Text section>
Generally, the uptake of the COVID-19 vaccine can be linked to the awareness level, information sources, and perception of individuals [25]. The main information sources were family and friends, government, media, and health workers. This is consistent with the earlier findings of Faye and colleagues across some West African counties where they reported that important information sources were family and friends and media [26].

Our study reported that respondents who received COVID-19 vaccine information from health workers, government sources and media had significantly higher odds of being vaccinated. This may suggest that these three information sources were probably the most trusted among the available information sources by the citizenry. In addition, health workers and government sources were more likely to provide reliable information on vaccines to the general public, especially in this era of pandemic-related misinformation. Having more exposure to information on the COVID-19 vaccines from credible sources makes individuals more likely to get vaccinated [27].

The study found a positive and statistically significant relationship between age and COVID-19 vaccine uptake. Persons aged 60 years or more were more likely to be vaccinated against COVID-19 and this could be linked to the fact that older persons were more likely to have severe symptoms if they contract the disease [28, 29]. Hence, they may appreciate the urgent need to get vaccinated. This is consistent with the findings of many other studies which reported that younger people were less keen to take the vaccine as compared to older persons [9, 24, 30, 31]. However, it should be noted that at the time of the survey, vaccination was recently extended to all adults (18 years or older) in the country [32].

Education was a significant factor associated with vaccine uptake in this study as educated respondents were more likely to be vaccinated. This is not unexpected as education has been reported as a significant predictor of COVID-19 vaccination in some past studies [33, 34]. In addition education is a major social determinant of health since it influences individuals’ perception of risk, health seeking behavior and utilization of health services [35].

Provided data>
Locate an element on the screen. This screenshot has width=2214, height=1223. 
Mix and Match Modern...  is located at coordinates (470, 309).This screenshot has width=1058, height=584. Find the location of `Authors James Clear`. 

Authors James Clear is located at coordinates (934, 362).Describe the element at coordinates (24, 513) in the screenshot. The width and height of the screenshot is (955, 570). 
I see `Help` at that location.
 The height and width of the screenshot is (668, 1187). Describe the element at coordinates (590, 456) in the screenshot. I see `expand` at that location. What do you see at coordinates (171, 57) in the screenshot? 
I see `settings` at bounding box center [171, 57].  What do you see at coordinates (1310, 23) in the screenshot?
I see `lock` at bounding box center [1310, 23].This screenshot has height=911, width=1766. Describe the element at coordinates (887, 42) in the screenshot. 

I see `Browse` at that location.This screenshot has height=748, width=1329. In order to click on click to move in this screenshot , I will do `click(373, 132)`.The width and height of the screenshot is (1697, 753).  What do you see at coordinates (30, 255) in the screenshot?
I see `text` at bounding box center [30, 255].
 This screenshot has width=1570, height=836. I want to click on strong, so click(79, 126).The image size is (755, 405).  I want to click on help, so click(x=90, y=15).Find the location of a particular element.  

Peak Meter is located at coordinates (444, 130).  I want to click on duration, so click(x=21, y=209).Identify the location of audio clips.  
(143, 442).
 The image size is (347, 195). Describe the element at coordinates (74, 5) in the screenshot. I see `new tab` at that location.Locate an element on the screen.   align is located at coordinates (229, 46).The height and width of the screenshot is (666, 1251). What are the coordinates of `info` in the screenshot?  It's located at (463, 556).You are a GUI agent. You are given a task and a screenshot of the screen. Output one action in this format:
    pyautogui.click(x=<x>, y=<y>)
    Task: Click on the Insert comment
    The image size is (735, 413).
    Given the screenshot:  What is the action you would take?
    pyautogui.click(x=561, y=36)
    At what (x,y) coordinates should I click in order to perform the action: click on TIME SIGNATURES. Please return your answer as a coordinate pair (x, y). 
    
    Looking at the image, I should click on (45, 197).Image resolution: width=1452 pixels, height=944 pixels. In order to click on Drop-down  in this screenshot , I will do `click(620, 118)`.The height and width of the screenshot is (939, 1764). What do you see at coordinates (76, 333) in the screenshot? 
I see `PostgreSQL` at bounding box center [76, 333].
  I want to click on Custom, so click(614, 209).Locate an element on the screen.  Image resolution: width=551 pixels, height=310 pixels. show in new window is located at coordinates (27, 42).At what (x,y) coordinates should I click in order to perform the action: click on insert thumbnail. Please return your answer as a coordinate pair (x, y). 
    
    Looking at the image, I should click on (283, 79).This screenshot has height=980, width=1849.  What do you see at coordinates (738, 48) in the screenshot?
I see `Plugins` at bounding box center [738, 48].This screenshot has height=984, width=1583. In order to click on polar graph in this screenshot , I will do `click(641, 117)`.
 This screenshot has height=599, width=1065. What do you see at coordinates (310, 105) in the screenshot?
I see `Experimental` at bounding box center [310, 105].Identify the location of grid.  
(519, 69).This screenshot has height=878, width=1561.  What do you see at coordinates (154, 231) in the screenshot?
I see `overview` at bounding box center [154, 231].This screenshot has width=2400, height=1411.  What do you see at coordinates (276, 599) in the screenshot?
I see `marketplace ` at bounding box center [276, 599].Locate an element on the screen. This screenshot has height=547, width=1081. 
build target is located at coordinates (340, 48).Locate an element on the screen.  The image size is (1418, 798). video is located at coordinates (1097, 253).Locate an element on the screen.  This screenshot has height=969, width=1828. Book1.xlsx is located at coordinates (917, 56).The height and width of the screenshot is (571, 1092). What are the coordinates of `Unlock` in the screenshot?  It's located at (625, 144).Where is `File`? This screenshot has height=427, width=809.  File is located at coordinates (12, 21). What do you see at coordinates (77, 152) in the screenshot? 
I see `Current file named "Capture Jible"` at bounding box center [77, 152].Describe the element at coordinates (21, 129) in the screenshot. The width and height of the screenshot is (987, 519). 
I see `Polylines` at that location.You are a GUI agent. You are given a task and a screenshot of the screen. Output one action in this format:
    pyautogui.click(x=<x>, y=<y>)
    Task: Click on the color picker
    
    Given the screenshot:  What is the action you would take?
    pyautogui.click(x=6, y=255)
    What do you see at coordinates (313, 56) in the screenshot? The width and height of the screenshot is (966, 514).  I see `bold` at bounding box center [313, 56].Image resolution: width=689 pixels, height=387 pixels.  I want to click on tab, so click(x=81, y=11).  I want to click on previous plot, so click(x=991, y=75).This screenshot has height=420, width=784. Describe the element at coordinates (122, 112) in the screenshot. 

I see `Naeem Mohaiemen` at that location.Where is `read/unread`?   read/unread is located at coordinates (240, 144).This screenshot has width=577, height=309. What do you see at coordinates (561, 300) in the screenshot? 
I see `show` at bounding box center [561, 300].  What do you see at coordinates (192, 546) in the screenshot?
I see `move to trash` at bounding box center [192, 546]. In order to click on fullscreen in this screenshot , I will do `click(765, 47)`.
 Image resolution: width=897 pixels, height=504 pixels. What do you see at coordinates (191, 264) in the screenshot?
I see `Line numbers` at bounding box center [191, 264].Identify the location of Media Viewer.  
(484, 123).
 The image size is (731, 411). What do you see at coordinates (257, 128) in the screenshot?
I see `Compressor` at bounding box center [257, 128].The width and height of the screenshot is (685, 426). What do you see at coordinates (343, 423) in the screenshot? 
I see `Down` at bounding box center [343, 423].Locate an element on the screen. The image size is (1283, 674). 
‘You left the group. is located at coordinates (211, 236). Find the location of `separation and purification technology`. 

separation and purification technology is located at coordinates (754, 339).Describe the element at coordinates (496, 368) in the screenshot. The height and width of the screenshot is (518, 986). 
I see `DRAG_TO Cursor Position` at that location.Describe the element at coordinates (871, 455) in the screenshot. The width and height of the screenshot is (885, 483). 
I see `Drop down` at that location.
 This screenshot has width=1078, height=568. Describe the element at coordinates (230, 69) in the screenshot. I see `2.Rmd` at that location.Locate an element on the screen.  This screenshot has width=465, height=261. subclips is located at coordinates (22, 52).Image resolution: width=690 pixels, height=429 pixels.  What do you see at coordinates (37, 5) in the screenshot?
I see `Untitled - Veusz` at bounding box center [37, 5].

List of tasks>
a. From the COVID-19 vaccine discussion, transcribe the passage starting with "Education was a" and going on through "health services [35].".
b. According to the COVID-19 vaccine discussion, which age group was more likely to be vaccinated against COVID-19?
c. Say whether each statement agrees with the COVID-19 vaccine discussion, and quote the words that decide it.
(i) Government was among the main information sources.
(ii) Educated respondents were less likely to be vaccinated.
(iii) At the time of the survey, vaccination had recently been extended to all adults in the country.

Replies>
a.
Education was a significant factor associated with vaccine uptake in this study as educated respondents were more likely to be vaccinated. This is not unexpected as education has been reported as a significant predictor of COVID-19 vaccination in some past studies [33, 34]. In addition education is a major social determinant of health since it influences individuals’ perception of risk, health seeking behavior and utilization of health services [35].

b. Persons aged 60 years or more.

c.
(i) Yes: "The main information sources were family and friends, government, media, and health workers."
(ii) No: "educated respondents were more likely to be vaccinated"
(iii) Yes: "at the time of the survey, vaccination was recently extended to all adults (18 years or older) in the country"